Mr Agyarko said the Upper East Region benefitted from 211 projects and the North East Region had 54 projects, adding that “For Upper East, 27 projects are completed. We have handed some over, especially the rehabilitation of the schools, and they are in use.
“For North East, 10 projects are completed. Mostly, school blocks, and we are also in the process of handing them over for use,” he said.
Mr Agyarko said other projects, including Community-based Health Planning and Services (CHPS) compounds, would be commissioned in May and handed over for use.
He mentioned delay in the execution of some of the projects in some Districts as a challenge management faced in the project implementation, and attributed the delay to the selection of unskilled labour.
“Some of them said the rate of GH¢50.00 per day was inadequate for them, and that accounted for delay in selection, and caused the delay in the implementation,” he explained.

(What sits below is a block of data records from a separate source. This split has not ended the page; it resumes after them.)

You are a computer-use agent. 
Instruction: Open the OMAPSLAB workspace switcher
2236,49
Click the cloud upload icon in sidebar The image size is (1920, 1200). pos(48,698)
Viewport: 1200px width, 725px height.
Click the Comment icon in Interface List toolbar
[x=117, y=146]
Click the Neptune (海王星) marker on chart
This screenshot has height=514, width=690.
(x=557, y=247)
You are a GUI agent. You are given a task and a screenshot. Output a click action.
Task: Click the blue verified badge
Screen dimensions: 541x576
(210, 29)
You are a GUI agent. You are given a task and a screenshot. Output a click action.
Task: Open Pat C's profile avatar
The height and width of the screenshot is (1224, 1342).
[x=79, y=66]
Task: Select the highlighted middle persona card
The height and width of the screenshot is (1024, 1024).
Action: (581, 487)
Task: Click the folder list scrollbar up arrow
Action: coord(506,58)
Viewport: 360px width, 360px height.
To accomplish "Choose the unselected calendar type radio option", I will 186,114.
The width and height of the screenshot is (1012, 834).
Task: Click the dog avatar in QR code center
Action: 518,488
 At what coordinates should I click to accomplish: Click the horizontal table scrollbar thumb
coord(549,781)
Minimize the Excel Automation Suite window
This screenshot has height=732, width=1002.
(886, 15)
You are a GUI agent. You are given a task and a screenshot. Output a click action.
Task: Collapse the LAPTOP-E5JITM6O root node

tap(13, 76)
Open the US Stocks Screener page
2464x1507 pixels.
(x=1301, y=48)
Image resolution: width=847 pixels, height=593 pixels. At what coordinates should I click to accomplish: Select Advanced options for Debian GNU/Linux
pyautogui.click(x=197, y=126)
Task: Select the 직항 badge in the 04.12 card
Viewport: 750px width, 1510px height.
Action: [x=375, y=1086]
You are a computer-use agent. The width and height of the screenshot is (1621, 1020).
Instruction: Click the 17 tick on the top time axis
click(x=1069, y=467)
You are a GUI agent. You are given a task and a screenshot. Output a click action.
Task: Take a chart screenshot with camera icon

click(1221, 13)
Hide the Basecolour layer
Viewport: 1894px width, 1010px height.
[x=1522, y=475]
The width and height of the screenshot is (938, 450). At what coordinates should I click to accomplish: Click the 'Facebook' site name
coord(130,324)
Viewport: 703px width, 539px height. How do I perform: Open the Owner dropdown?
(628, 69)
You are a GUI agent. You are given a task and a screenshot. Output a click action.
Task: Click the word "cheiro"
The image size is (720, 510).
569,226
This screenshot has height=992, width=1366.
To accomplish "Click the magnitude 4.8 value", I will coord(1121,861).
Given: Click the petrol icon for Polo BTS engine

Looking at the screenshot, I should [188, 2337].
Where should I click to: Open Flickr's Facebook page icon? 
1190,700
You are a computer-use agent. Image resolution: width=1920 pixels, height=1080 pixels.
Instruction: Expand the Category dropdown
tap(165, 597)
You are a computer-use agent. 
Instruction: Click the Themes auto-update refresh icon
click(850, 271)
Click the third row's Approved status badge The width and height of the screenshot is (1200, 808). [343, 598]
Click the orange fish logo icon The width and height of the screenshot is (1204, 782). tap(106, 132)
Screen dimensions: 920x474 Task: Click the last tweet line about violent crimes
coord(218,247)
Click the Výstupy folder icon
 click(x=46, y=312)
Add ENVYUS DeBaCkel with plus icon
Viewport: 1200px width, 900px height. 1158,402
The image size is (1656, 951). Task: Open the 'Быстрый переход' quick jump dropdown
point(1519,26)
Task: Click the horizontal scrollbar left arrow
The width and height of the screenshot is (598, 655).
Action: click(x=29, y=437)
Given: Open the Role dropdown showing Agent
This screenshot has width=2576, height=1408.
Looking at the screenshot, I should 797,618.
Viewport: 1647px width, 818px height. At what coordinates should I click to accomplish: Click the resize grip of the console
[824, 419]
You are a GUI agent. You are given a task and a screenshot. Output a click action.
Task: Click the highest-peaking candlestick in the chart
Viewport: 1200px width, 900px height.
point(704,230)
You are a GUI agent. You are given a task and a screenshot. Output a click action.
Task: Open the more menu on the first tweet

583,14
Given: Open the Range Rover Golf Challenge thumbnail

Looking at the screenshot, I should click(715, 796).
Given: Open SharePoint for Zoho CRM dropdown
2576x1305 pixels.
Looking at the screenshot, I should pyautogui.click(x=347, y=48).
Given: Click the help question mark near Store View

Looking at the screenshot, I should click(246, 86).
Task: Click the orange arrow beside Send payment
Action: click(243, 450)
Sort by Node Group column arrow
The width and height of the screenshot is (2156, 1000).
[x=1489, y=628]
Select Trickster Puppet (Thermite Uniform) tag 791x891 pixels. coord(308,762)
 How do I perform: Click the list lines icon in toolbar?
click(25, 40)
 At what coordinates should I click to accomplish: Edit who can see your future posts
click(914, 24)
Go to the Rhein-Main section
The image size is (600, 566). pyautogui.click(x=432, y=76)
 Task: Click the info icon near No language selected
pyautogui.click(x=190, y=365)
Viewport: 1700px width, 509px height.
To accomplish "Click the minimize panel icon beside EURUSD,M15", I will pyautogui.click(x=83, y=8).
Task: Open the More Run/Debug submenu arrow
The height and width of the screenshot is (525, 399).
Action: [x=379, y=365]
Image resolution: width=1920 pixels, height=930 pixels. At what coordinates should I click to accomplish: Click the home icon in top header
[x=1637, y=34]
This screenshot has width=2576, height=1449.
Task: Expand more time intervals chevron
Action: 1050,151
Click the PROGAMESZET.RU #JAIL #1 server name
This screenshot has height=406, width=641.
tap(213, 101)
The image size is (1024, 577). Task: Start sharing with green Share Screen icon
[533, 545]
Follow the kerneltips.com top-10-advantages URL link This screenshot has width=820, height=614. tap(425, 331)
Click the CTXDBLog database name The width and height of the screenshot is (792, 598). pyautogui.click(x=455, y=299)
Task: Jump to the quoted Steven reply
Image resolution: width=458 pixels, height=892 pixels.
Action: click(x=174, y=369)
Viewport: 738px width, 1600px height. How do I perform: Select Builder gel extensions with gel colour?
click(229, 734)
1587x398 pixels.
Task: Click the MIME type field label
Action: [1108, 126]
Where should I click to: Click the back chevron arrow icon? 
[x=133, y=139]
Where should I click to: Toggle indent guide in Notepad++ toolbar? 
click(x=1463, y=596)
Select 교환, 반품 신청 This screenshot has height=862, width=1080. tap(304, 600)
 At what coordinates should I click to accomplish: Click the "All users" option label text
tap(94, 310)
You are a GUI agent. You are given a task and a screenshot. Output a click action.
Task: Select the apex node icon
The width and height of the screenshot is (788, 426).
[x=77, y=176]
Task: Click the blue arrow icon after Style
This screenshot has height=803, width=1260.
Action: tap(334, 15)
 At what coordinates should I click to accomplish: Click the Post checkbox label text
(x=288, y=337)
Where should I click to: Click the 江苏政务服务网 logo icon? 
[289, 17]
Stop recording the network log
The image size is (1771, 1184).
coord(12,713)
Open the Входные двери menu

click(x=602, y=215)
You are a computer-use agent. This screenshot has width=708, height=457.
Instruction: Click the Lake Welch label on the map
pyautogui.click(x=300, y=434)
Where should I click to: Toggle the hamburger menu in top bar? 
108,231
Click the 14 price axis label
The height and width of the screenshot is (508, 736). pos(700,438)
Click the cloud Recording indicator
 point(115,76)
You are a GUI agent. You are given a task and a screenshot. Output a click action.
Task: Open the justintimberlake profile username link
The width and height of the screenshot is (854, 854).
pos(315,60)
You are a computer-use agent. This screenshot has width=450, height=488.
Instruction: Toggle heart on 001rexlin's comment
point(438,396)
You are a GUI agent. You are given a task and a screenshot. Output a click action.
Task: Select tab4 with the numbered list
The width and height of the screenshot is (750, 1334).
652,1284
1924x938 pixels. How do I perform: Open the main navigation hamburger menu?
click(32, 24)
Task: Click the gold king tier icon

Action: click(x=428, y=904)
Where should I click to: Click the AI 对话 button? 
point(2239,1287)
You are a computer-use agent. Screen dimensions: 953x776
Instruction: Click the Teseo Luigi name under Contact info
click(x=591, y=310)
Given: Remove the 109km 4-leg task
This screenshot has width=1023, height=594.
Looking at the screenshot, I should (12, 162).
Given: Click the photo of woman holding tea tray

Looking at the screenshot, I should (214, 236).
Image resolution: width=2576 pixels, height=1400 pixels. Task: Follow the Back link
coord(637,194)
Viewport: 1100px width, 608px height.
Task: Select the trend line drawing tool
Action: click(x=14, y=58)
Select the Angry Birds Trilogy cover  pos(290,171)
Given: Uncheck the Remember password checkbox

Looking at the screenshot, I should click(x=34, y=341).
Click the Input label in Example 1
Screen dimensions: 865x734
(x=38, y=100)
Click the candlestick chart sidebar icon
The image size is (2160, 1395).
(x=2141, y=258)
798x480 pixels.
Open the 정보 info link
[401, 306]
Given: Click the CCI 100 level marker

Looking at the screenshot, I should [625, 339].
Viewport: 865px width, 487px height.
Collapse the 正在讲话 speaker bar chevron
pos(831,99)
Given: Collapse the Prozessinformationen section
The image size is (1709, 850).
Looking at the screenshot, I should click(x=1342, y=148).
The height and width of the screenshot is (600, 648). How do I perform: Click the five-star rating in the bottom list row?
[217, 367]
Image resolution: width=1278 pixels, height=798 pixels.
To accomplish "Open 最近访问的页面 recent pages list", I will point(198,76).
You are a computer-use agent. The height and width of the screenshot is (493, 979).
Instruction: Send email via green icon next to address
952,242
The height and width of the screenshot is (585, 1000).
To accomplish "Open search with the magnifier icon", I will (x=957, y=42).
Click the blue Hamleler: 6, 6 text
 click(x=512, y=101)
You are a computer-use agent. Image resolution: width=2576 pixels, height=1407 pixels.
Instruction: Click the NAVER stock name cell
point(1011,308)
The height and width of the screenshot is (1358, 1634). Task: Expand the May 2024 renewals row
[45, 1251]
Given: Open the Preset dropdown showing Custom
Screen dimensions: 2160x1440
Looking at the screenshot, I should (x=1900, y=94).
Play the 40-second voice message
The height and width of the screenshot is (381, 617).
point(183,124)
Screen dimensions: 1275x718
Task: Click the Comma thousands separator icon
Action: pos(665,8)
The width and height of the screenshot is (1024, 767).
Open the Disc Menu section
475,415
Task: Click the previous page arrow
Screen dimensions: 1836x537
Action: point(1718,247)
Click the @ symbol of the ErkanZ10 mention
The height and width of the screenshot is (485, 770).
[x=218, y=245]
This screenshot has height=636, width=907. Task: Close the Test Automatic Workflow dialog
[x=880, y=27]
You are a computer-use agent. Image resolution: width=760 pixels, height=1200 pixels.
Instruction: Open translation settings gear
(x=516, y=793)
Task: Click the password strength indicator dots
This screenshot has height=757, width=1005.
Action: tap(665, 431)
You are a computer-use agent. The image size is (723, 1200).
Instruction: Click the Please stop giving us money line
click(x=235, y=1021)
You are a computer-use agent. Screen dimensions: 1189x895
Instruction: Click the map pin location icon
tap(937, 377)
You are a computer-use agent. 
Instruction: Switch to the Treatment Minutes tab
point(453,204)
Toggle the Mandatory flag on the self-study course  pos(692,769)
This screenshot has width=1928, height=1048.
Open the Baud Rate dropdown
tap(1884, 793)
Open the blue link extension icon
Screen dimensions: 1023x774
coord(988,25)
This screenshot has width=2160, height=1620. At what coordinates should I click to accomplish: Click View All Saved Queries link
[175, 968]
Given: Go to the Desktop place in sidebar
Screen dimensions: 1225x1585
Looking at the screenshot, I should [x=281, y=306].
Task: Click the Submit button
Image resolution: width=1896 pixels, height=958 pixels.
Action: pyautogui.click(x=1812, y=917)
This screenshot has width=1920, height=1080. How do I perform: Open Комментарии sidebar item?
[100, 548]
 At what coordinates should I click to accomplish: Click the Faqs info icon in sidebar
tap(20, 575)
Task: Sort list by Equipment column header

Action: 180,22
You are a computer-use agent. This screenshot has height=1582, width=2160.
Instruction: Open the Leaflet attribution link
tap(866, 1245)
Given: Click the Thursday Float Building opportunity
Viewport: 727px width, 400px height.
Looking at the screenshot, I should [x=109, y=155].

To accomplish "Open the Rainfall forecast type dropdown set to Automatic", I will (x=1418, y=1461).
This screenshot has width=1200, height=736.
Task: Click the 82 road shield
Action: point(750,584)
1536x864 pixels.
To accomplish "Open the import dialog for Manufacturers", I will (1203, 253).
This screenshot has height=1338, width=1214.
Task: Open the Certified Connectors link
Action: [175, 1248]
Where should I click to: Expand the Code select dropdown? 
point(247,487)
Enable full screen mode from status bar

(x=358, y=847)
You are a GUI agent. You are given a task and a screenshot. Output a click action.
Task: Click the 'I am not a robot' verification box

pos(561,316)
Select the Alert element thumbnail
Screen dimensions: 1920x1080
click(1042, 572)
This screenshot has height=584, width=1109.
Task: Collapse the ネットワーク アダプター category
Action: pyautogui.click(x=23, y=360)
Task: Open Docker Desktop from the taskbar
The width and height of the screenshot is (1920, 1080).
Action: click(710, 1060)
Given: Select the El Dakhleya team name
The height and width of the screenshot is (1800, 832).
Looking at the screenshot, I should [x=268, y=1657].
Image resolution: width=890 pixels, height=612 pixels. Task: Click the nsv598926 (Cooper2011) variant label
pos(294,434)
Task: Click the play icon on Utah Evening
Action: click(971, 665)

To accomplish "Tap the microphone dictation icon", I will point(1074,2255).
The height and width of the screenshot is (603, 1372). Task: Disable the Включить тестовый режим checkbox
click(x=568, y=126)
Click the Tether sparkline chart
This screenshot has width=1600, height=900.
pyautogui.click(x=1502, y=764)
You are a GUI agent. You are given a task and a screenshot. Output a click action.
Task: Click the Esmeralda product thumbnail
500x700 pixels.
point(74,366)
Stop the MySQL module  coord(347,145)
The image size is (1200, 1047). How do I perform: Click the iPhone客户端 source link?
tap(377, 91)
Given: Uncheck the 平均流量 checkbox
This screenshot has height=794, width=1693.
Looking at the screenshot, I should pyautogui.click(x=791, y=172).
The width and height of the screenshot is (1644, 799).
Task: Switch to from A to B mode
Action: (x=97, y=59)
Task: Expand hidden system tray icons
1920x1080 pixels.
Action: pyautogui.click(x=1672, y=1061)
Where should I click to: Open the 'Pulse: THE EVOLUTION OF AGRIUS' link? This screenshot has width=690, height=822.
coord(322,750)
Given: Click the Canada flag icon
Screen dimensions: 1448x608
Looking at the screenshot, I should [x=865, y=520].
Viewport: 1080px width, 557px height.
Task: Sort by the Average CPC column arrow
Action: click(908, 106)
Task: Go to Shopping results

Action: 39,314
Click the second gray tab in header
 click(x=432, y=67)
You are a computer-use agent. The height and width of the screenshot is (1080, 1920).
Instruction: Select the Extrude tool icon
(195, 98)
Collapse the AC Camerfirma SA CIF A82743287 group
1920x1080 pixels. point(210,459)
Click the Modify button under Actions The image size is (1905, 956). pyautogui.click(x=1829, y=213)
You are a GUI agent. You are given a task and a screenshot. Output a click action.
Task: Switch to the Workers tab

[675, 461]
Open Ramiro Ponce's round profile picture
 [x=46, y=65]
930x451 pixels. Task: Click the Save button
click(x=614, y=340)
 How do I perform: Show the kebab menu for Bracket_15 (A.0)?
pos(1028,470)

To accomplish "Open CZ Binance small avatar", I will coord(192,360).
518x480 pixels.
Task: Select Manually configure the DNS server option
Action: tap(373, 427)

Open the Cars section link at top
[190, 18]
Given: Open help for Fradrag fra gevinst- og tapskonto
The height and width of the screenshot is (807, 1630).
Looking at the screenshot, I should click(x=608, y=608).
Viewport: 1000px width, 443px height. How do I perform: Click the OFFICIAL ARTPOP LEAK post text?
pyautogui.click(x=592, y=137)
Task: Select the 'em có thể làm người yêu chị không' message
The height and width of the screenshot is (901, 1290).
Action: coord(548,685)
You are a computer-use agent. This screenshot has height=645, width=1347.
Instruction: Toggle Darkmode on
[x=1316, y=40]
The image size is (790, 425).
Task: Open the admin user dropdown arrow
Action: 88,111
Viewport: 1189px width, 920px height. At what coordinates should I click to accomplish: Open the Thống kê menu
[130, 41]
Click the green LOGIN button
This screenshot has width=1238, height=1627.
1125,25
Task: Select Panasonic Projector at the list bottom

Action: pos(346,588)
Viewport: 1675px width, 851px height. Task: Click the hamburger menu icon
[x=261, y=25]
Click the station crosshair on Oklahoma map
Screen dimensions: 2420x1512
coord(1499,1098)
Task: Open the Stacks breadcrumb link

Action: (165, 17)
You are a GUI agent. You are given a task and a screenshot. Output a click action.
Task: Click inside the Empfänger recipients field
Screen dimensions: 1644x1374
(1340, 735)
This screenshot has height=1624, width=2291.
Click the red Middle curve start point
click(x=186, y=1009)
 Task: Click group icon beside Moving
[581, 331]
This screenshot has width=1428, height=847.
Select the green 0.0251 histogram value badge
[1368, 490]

The Zonal Coordinator said the issue was addressed and works on the various projects were in progress, and indicated that in the 2024 cycle sub-projects, management envisaged to execute 418 sub-projects within the North East and Upper East Regions.
He said they were expected to start the 2024 projects across the Zone in June with an allocated amount of US$72 million.
Dr Bin-Salih, the Regional Minister, in his address, expressed the hope that the SOCO project would improve the living conditions of residents in the beneficiary Municipalities and Districts.
“Let all of us put our acts together to ensure that the projects are well implemented. The first phase is at its end, and we are just about rolling out the phase two of the SOCO project. It is my expectation that we will bring phase one to a successful closure, so that we can proceed to launch the phase two,” he said.